Input for this task

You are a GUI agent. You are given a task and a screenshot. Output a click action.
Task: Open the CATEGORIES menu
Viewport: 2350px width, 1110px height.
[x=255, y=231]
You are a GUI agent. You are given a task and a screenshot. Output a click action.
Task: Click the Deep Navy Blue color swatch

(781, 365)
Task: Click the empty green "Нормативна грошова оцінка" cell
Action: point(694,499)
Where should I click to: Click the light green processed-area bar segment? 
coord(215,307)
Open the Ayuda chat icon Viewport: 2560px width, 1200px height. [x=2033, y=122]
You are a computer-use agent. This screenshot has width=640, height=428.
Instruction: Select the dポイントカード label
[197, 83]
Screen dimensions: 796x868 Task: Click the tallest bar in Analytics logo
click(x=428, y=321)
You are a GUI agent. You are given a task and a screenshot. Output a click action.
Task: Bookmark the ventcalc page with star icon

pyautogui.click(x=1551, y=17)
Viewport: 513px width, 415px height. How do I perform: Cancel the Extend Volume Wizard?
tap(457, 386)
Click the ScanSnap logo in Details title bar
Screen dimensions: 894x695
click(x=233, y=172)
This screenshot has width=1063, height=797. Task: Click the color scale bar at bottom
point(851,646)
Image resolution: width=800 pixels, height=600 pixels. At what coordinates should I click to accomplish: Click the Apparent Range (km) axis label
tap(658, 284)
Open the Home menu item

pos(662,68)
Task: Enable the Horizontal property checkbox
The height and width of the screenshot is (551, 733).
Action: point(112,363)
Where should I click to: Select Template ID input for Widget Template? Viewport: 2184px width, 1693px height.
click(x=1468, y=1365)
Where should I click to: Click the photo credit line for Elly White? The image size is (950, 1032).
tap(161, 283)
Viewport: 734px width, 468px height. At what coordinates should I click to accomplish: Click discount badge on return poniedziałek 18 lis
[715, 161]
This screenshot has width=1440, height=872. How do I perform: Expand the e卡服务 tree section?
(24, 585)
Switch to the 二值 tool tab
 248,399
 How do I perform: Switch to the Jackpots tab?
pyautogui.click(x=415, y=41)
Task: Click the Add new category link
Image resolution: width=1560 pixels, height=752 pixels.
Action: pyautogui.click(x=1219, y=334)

Task description
What is needed is an exact copy of the lines from the one containing "Where should I click to: Click the photo" through the final line of the data, both included, and nothing more.

Answer box
Where should I click to: Click the photo credit line for Elly White? The image size is (950, 1032).
tap(161, 283)
Viewport: 734px width, 468px height. At what coordinates should I click to accomplish: Click discount badge on return poniedziałek 18 lis
[715, 161]
This screenshot has width=1440, height=872. How do I perform: Expand the e卡服务 tree section?
(24, 585)
Switch to the 二值 tool tab
 248,399
 How do I perform: Switch to the Jackpots tab?
pyautogui.click(x=415, y=41)
Task: Click the Add new category link
Image resolution: width=1560 pixels, height=752 pixels.
Action: pyautogui.click(x=1219, y=334)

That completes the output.